> _EXERCISE TASK 1_:
In the interview transcript, how does Beck rank his identities as an American, a conservative, and a Republican?
> _EXERCISE TASK 2_:
Extend the interview transcript past its final line.

> _TEXT EXTRACT_:
◆ ◆ ◆ ◆ ◆
They`ve gone back to their old ways of doing things, bribing members, browbeating them, threatening them with committee assignments. I never did any of those kinds of things.

BECK: So hang on just a second. I just want to make sure I understand. Because this is the problem I had with a Democrat last night. I think both these parties are in real trouble.

I think the Republicans -- Look, I vote Republican usually. I have a hard time pulling an R lever right now because I am a conservative first. I`m an American first, a conservative second and Republican dead last and I feel like the Republicans sold me out. I mean, I believe in the things that I say. And so many in Congress didn`t.

And I think the whole thing is happening the same way with the Democrats right now. The Democrats went out there and these Blue Dog Democrats, they were the one who won it and they`re being sold it. And you have got Michael Moore, you`ve got Cindy Sheehan, you have got a Kennedy sitting with a Chavez and it doesn`t seem like either party will admit boy, we screwed up.

DELAY: We did screw up. In 2006, we didn`t have an agenda that we could to take to our base, number one, or to the American people to show where we were going to lead in the future.

We were lousy at communications of the accomplishments that we did have over time. There were a lot of mistakes. But now we need to push all that behind us and get back on the lean machine that we were in 1994 and that`s what my book does.

It lays out an agenda. It calls for unity amongst the conservatives. We`re into a new debate and it will be expressed in the next election.

BECK: In your book, you talk about Newt Gingrich. And I`ve heard a lot of people say I just can`t wait for New Gingrich. If Newt Gingrich -- I don`t think he can win because he just seems like old guard. I think he`s brilliant but I don`t think he can win.

DELAY: I think he`s brilliant, too. I was telling a story of the history of the Republican majority in my book and I laid out all our strengths and weaknesses. Newt is a brilliant guy. He has got a bunch of ideas. If he`s learned how to manage and be an administrator, he would make a great president.
◆ ◆ ◆ ◆ ◆
> _GIVEN ENTRIES_:

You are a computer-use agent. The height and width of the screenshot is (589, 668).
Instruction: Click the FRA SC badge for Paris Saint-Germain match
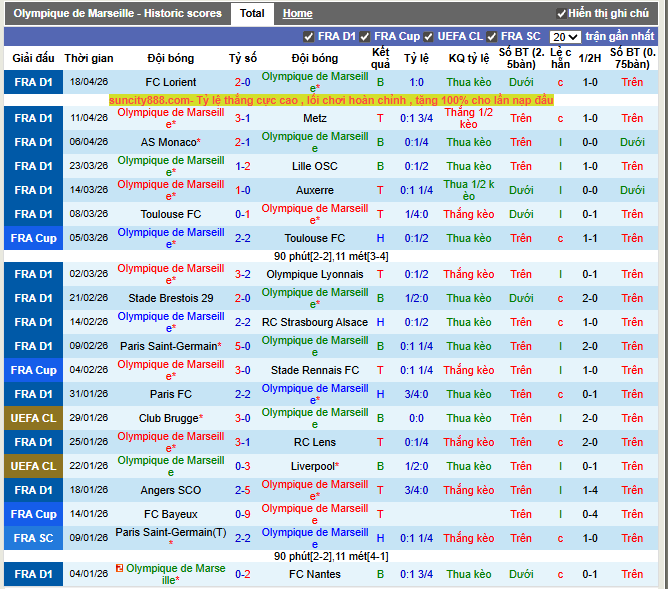pos(33,538)
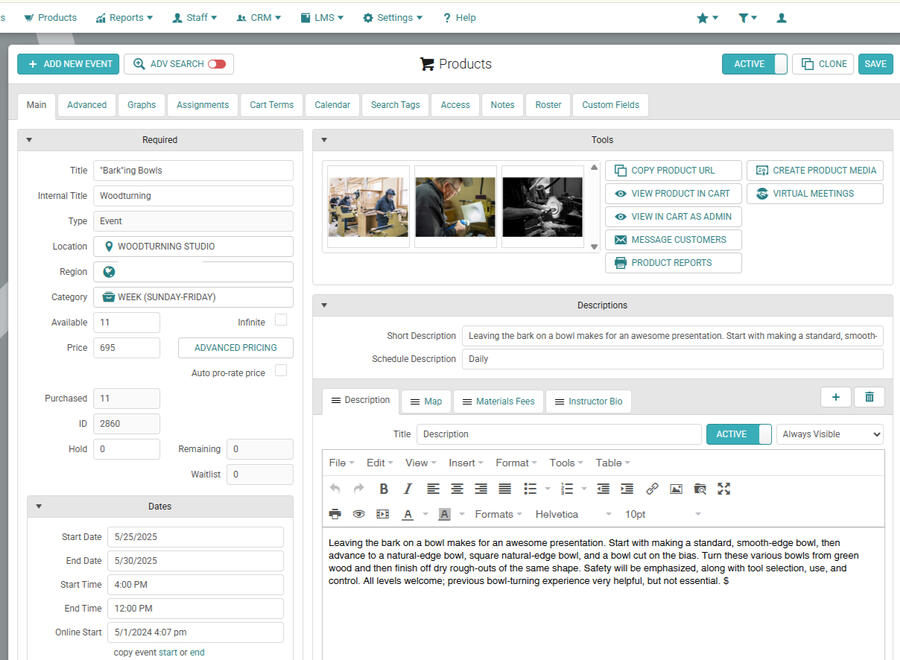Enable the Infinite checkbox
Screen dimensions: 900x660
pos(281,320)
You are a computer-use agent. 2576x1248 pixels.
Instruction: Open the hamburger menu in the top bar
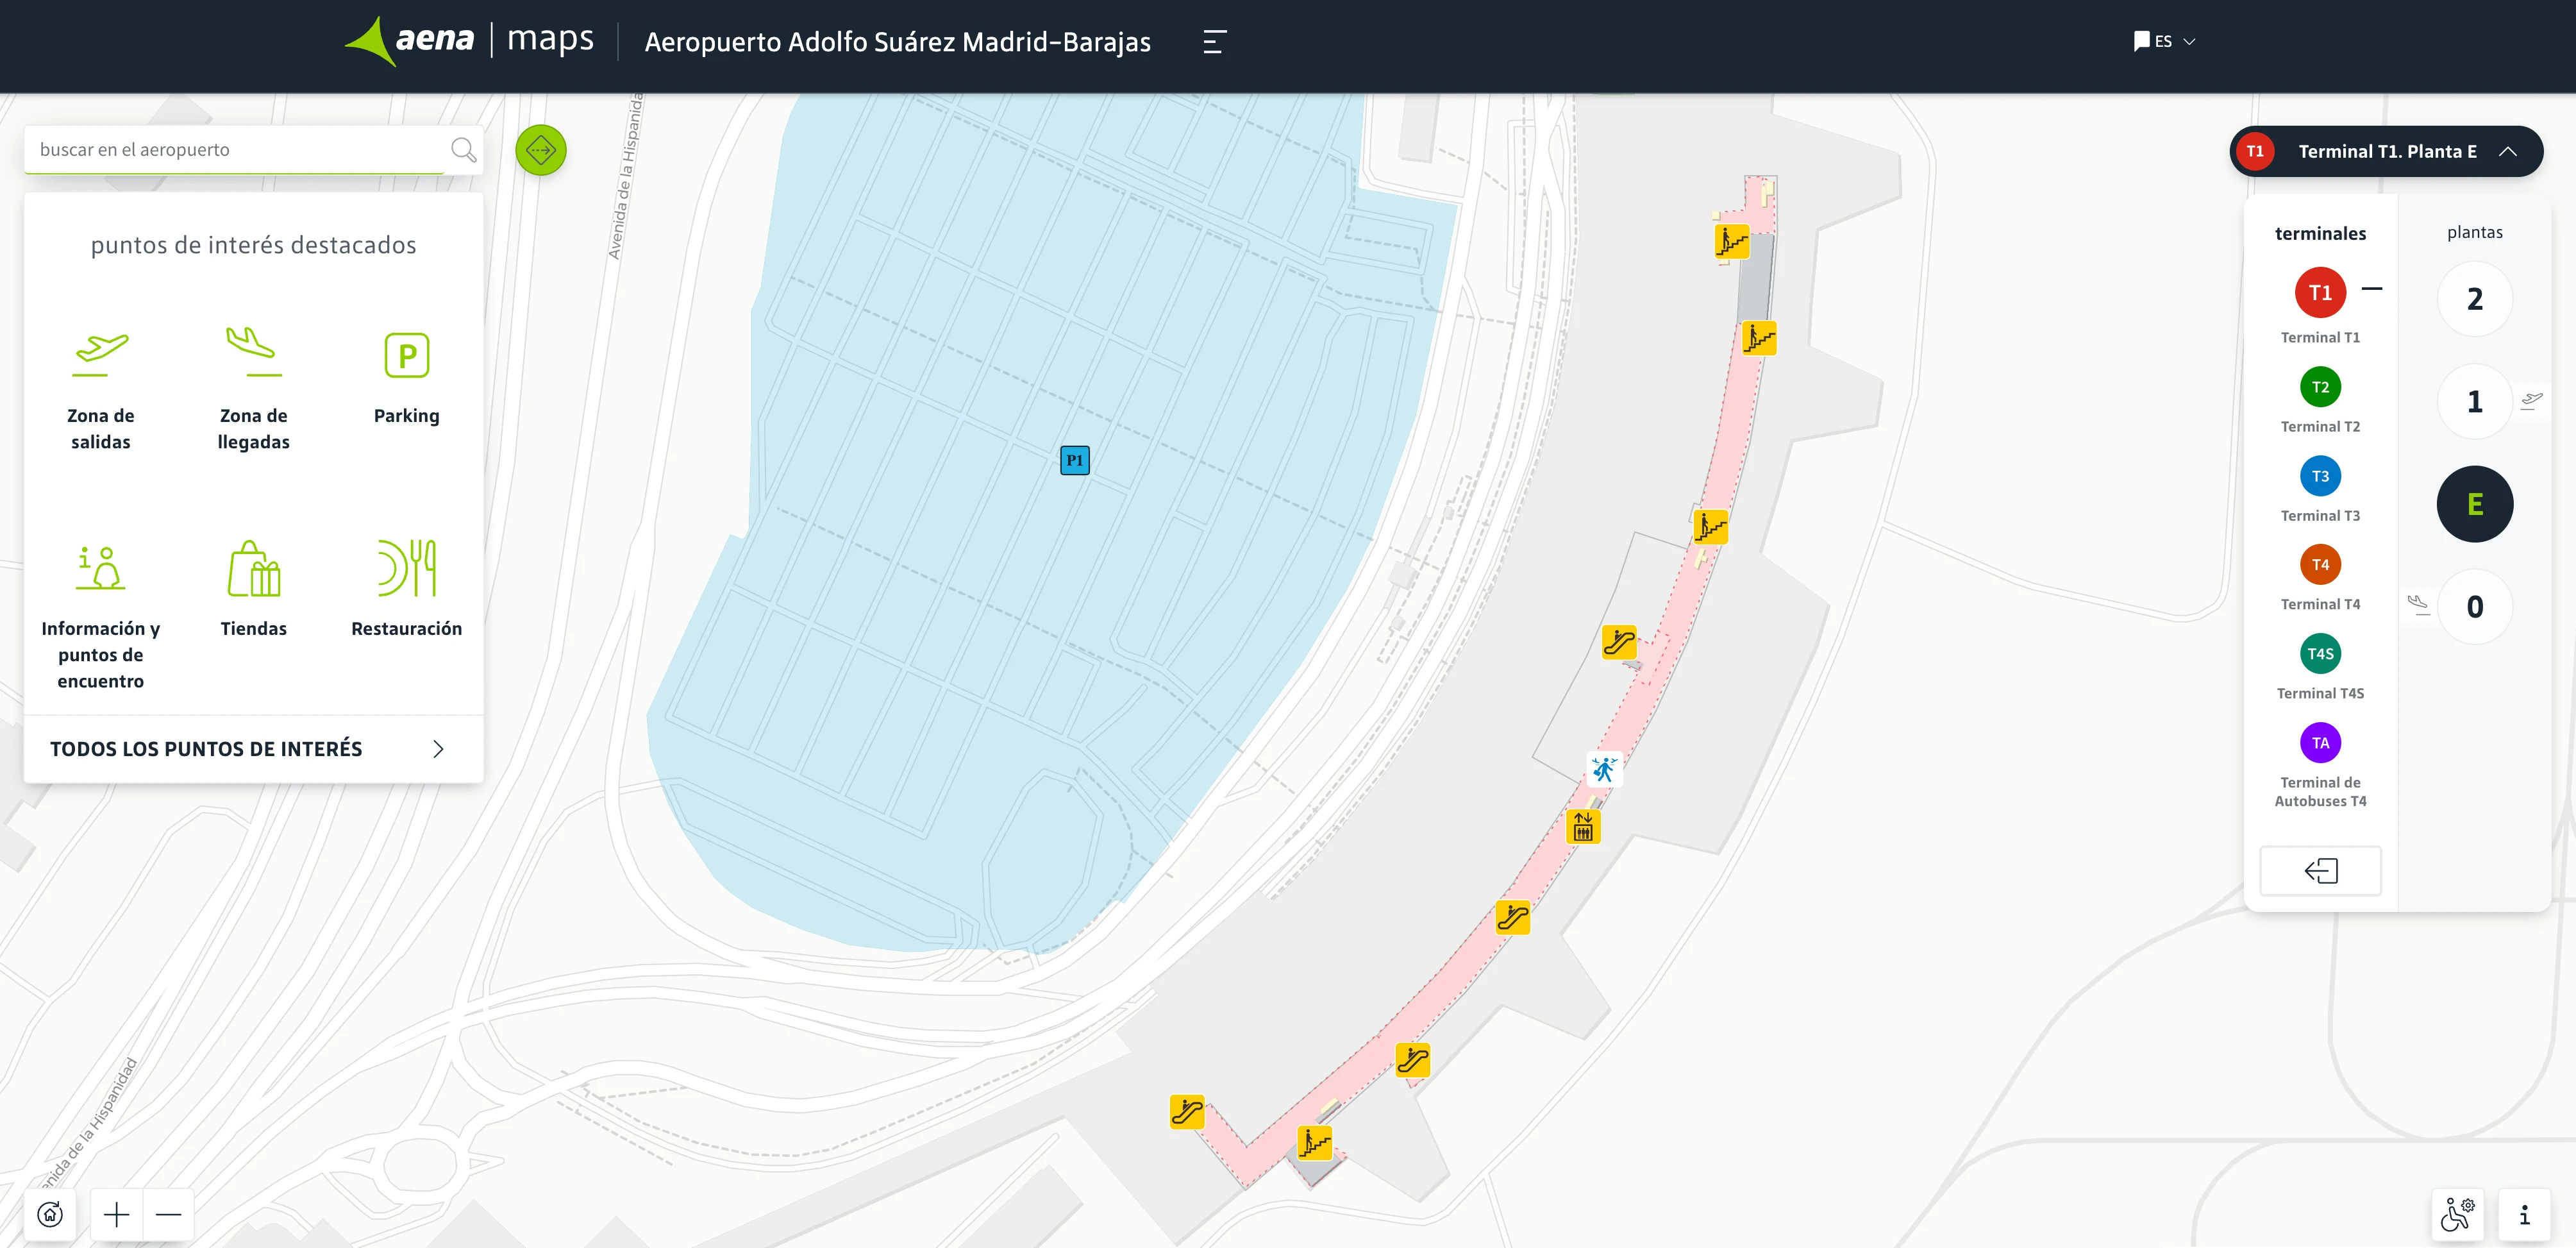(x=1213, y=42)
◆ ◆ ◆ ◆ ◆
> _TASK RESULT 1_:
American first, conservative second, and Republican dead last.

> _TASK RESULT 2_:
BECK: Who do you think is the conservative candidate?

DELAY: There isn`t one. In fact, I`ve got to tell you. Glenn, I`m really tired of the national media picking our front-runners.

If you look at the polls that they picked the front-runners by, 50 to 60 percent of those going to vote in the Republican primary are what I`m doing, sitting back and waiting for a leader to emerge.

BECK: I`m with you. Congressman, I do have to tell you, I notice that the forward is by Rush Limbaugh, the preface is by Sean Hannity. You stop at number one and number two? Number three doesn`t -- I couldn`t get the back of the jacket or anything?

DELAY: I would love to have you, Glenn.

BECK: Congressman, thanks.

Coming up, the controversy surrounding the pictures models posed as murder victims. You`re not going to believe what you`ll see. We`ll look at the fallout from "America`s Next Top Model."

And later, the high priest of hypocrisy, Elton John, the guy who says religion should be banned, celebrates his birthday in a church. Coming up.


BECK: I`m going to be real honest with you. I`m a typical guy. I think hot women are just great. I really do.

It`s like I think that God has put some sort of steel in their butts and magnets in my eyes, because no matter how hard I try, don`t look there, with that being said, I at least try not to look at these things.

And now we`re doing as a society, we`re not only showing hot women all the time, we`re mixing it with death. "America`s Next Top Model," horrible, horrible pictures of beautiful models dead.

Kim Serafin, she is senior editor of "In Touch Weekly." Kim, what is the thinking behind these pictures?

KIM SERAFIN, "IN TOUCH WEEKLY": Well, I think if you watch the show, you would know the context they are in. If you just took a scene from "CSI" or "Law and Order" and just put it on the screen and said what`s that about, you don`t see it in the full context of the show.

America`s Next Top Model," every week they do a different theme to their photo shoot. Sometimes the girls have had to pose with a tarantula, sometimes they`ve had to jump on a trampoline.

This week it was "CSI: Crime Scene Investigation," sort of like the TV show. So it was sort of in that theme, that is what they were doing.

BECK: All right. Let`s be honest. And if you have kids in the room, please ask them to leave for a second. I`m going to be real honest for a second.

This is, for a lot of sick people, this is masturbation to hot women who are dead. This is -- you don`t mix gruesome death with sex. You don`t do it. It`s not a good thing. How are they -- I know you can say that the show is justifying it with "CSI." It`s not the same thing.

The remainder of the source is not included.